Müßig darüber zu schreiben, welchen Instrumentariums sie sich bei ihren Konzerten bedienten, man mußte es einfach gesehen haben, es war der absolute Wahnsinn und kann nur mit ärmlichen Worten beschrieben werden.

Es war eine wilde Zeit, in der es vornehmlich allen darum ging, alte, festgefahrene und erstarrte Strukturen aufzubrechen und neuen Klangwelten Raum zu geben. A jolly good time was!

Mich reizte vor allem die Überlegung, ob diese völlig freie Art des Musikmachens, welche ich aus dem Jazz kennengelernt hatte, auf das Genre der Rockmusik übertragbar sei.
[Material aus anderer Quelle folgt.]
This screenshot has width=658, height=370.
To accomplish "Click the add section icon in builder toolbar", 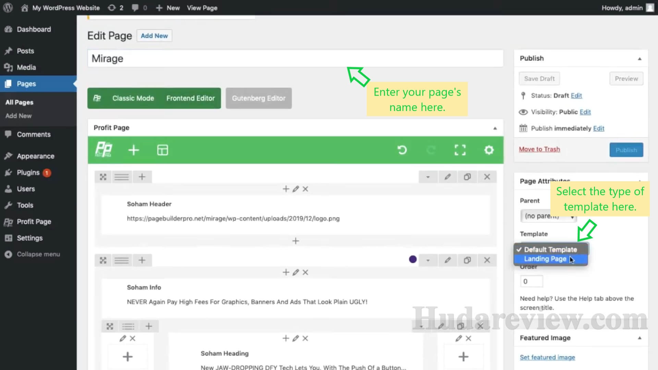I will [x=133, y=150].
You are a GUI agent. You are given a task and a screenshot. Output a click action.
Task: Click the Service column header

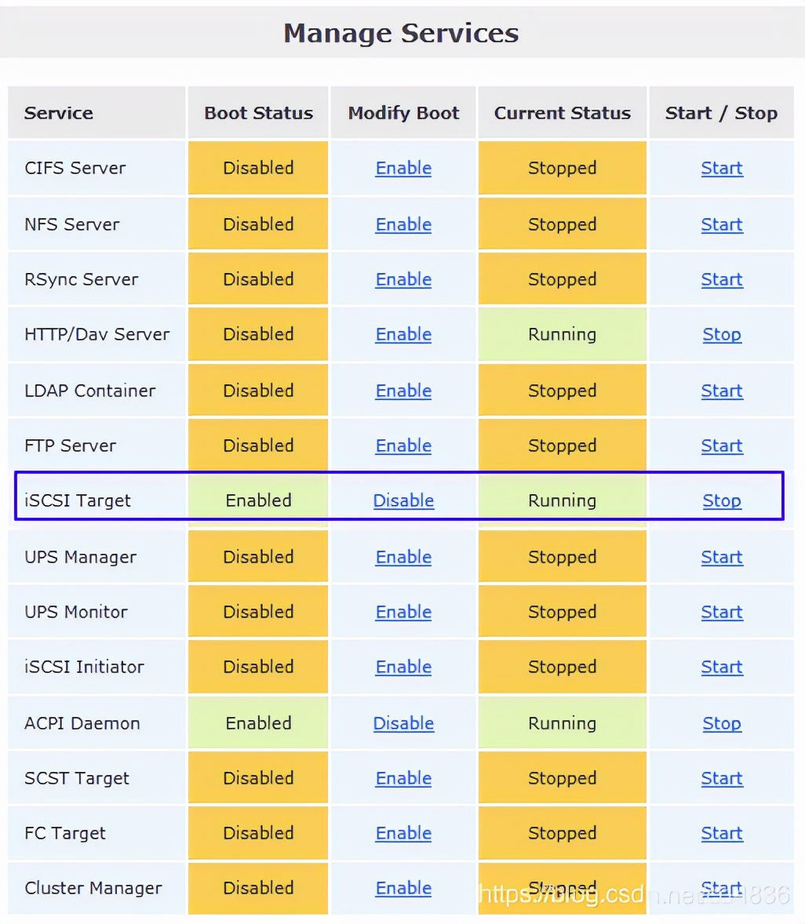[x=59, y=112]
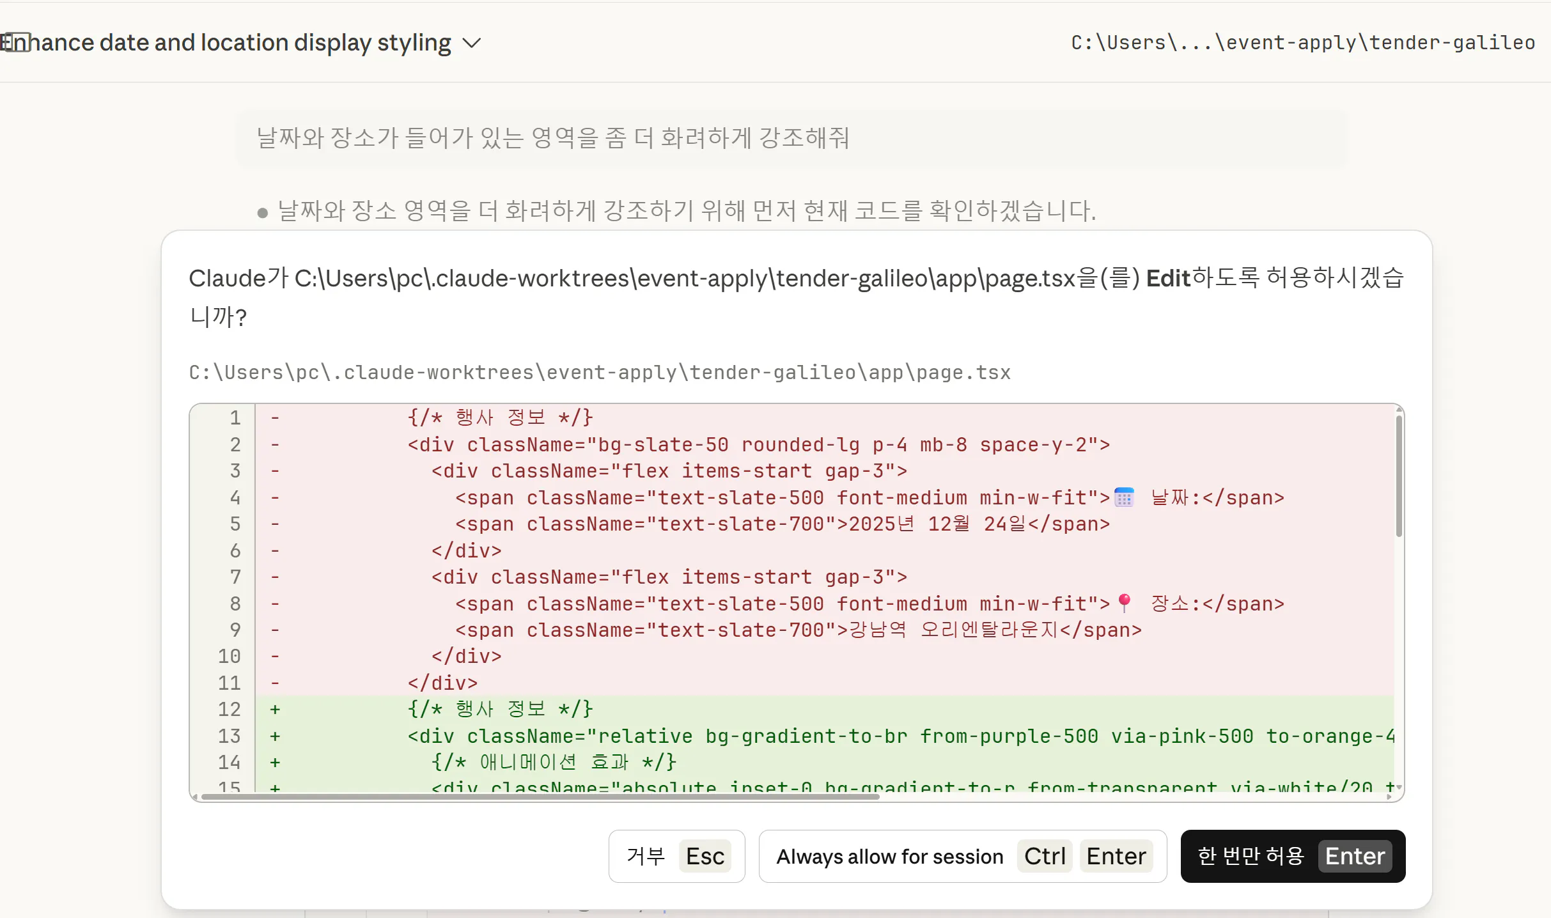The image size is (1551, 918).
Task: Click the scroll-right arrow of the diff view
Action: point(1389,797)
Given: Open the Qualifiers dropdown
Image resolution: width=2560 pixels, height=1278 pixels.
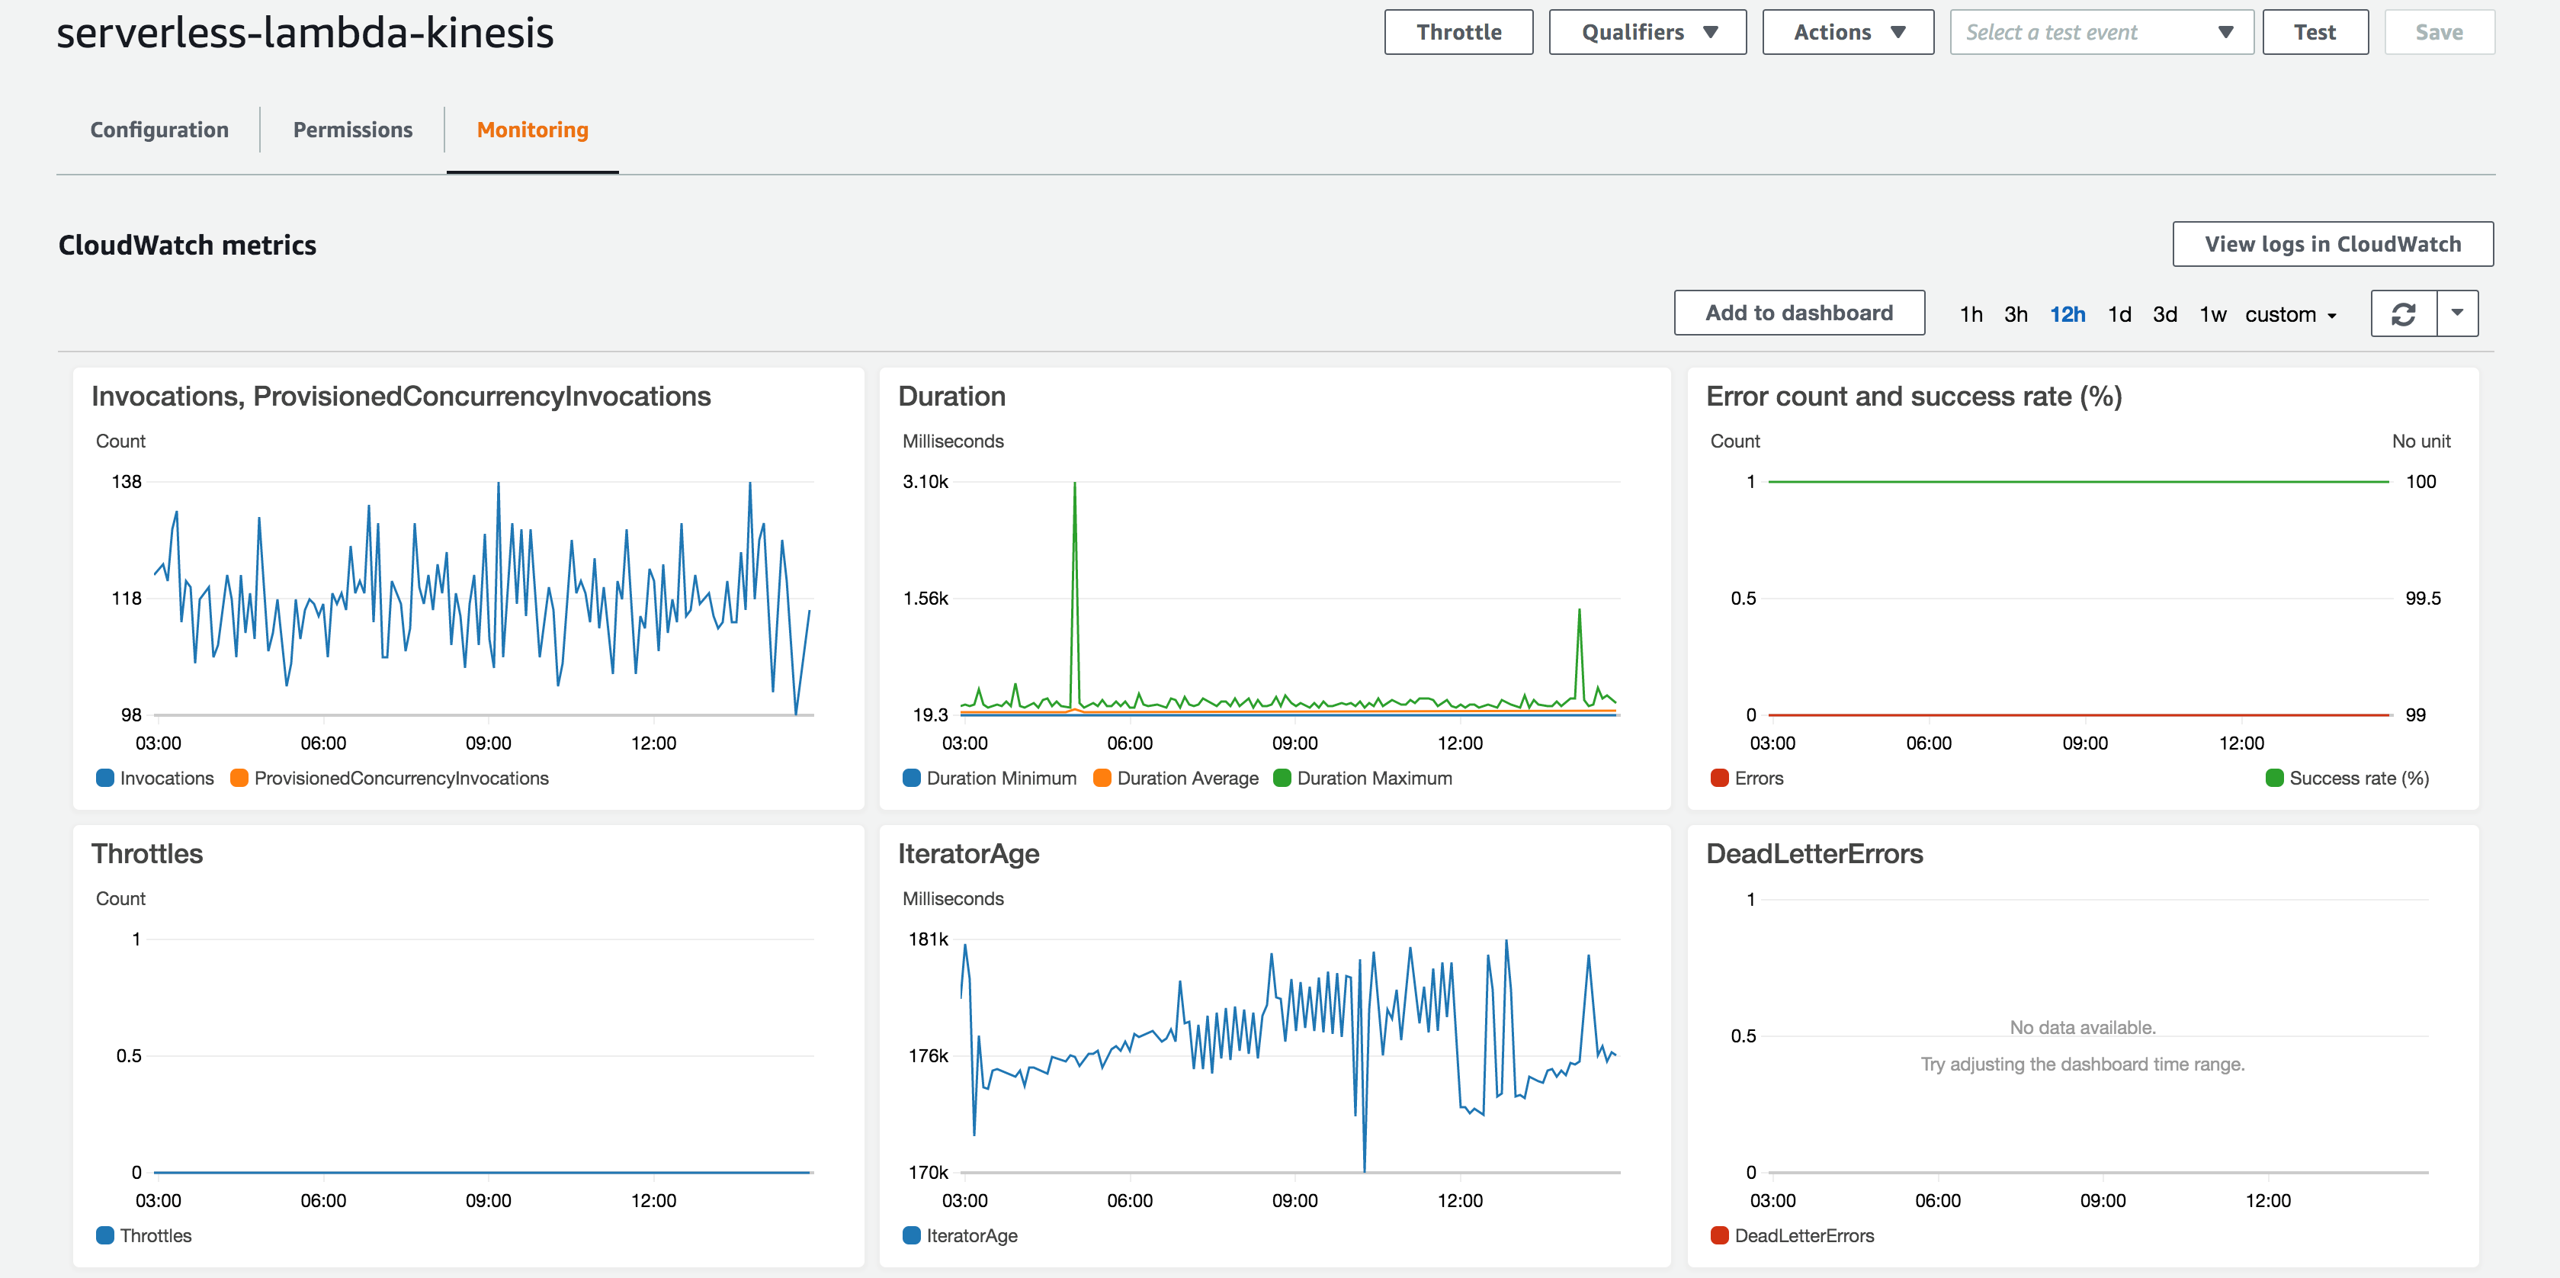Looking at the screenshot, I should click(1647, 31).
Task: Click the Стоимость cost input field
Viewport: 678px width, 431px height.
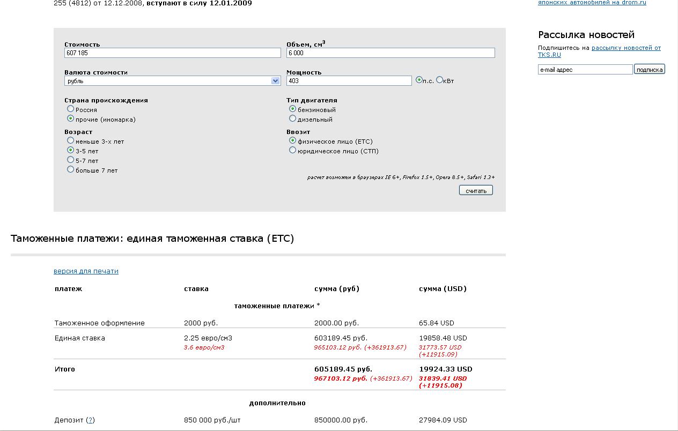Action: click(173, 53)
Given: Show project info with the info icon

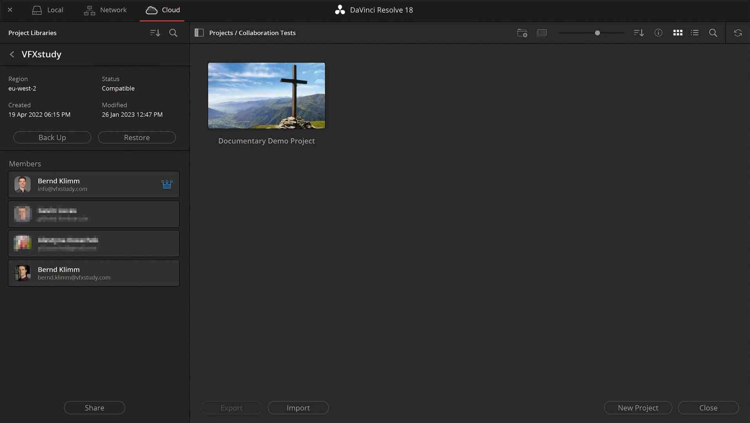Looking at the screenshot, I should (658, 33).
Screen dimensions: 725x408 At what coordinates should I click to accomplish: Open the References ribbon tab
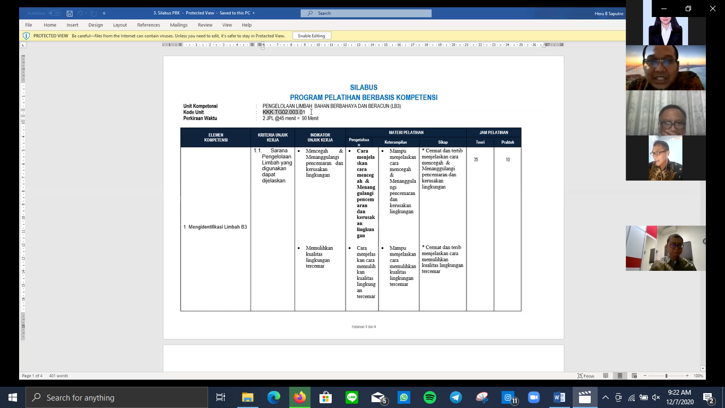pyautogui.click(x=148, y=25)
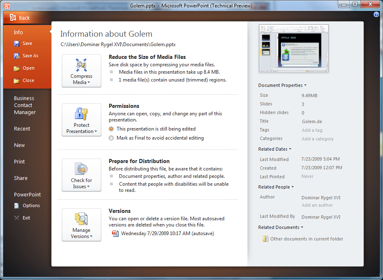
Task: Click the Protect Presentation padlock icon
Action: click(x=81, y=114)
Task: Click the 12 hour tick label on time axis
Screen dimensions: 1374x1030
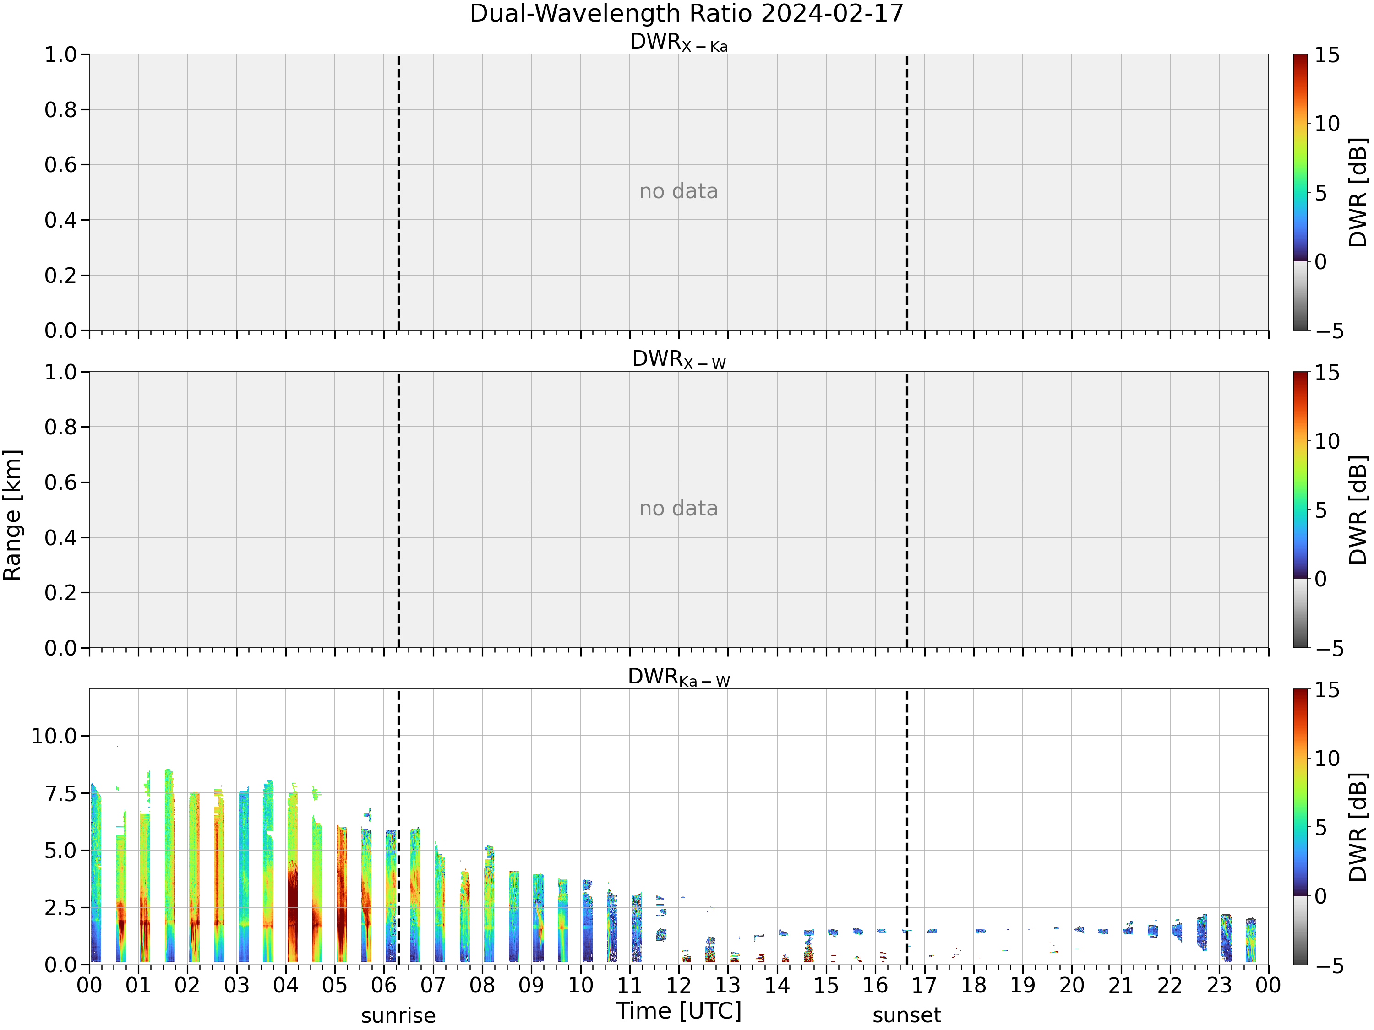Action: coord(679,985)
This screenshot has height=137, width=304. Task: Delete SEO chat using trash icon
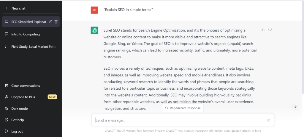click(56, 22)
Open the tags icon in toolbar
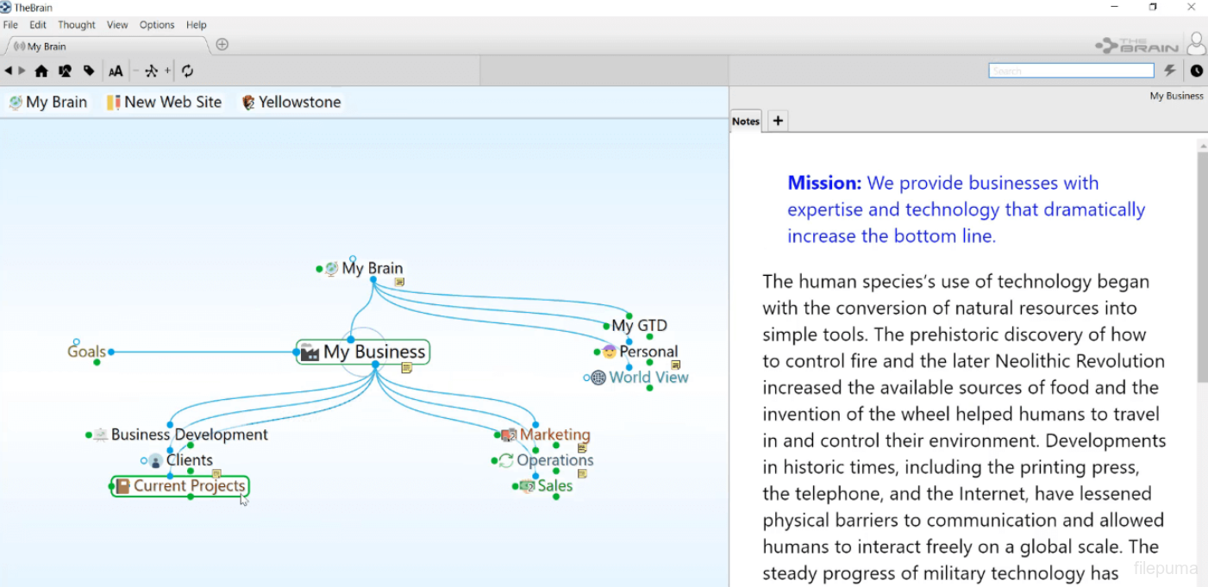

Viele Weggefährten zählte ich auf dieser Reise durch neue, phantastische Klangwelten, wobei nicht alles automatisch auch gut war, nur weil es neu war. Aber es erweiterte den eigenen Horizont ungemein, die Sensibilität für das Spiel mit anderen wurde durch die Improvisation merklich gesteigert. Es waren blutige Anfänge, aber sie bildeten die Basis für die nachfolgenden Bands kommender Jahre unter diesem Label – so unterschiedlich sie auch sein mochten!
Wo Bild- und Tonmaterial noch in einigermaßen erträglichem Zustand sich erhalten haben, wurden sie den Postings beigefügt!
In diesem Sinne: Ab dafür!

Scannen0008

Blattgrün

Nach zahllosen Sessions mit unterschiedlichsten Musikern war Blattgrün die erste „richtige“ Band unter dem SMC-Label. „Richtig“ in dem Sinne, dass hier zum ersten Mal eine feste Besetzung über einen längeren Zeitraum zusammenspielte.
Hier wurde zum ersten Male versucht Rock-Strukturen und freie Improvisationen miteinander zu verbinden – mit manchmal gutem und manchmal auch zweifelhaftem Erfolg.
Die Besetzung von links nach rechts:
Erlend Remie – guitar & bass
Don Alkebulan – percussion
Mike Molotov – drums & metals
Thorwald Menzel – organ
Gunnar Schillings – bass, guitar & vocals
Das Foto gibt die Szene wider, als ich – zum wiederholten Male – die beiden Streithähne Erlend und Gunnar zum Handschlag mit „Versöhnung“ auffordern mußte, da sich die beiden Herren zum x-ten Mal darüber in die Haare gekommen waren, wer denn nun „Haupt-Gitarrist“ und „Haupt-Bassist“ dieser Kapelle sei – eine Frage, die ich auch heute, nach 35 Jahren – nicht beantworten kann.!
Stark von Bands wie „Amon Düül 2“ und „Gong“ beeinflußt fand sich die Gruppe Mitte der Siebziger im musikalischen Niemandsland der „Nach-Hippie“- und „Vor-Punk“- Bewegung wieder.

800+Phon+Group+(2)

Scannen0063

800 Phon Group

Besetzung v.l.n.r.:
Erlend Remie – guitar & bass
Gunnar Schillings – bass & guitar
Willi Kappes – vocals, guitar & keyboards
Mike Molotov – drums & metals
Thorwald Menzel – organ

Irgendwann 1977 traf ich Willi Kappes, der damals in Aachen einen Ruf als skurrilster „Allein-Unterhalter rockig-experimenteller Prägung“ hatte und sprach ihn nach einem Solo-Konzert am Elisenbrunnen auf seine musikalischen Vorlieben an. Er lud mich damals zu sich nach Hause ein und noch bevor es zu einem Gespräch kam, mußte ich mir alle Presseberichte Aachener Zeitungen über seine nicht wenigen Konzerte in Aachen und Umgebung ansehen, durchlesen und kommentieren. Willi war schon ´ne Marke!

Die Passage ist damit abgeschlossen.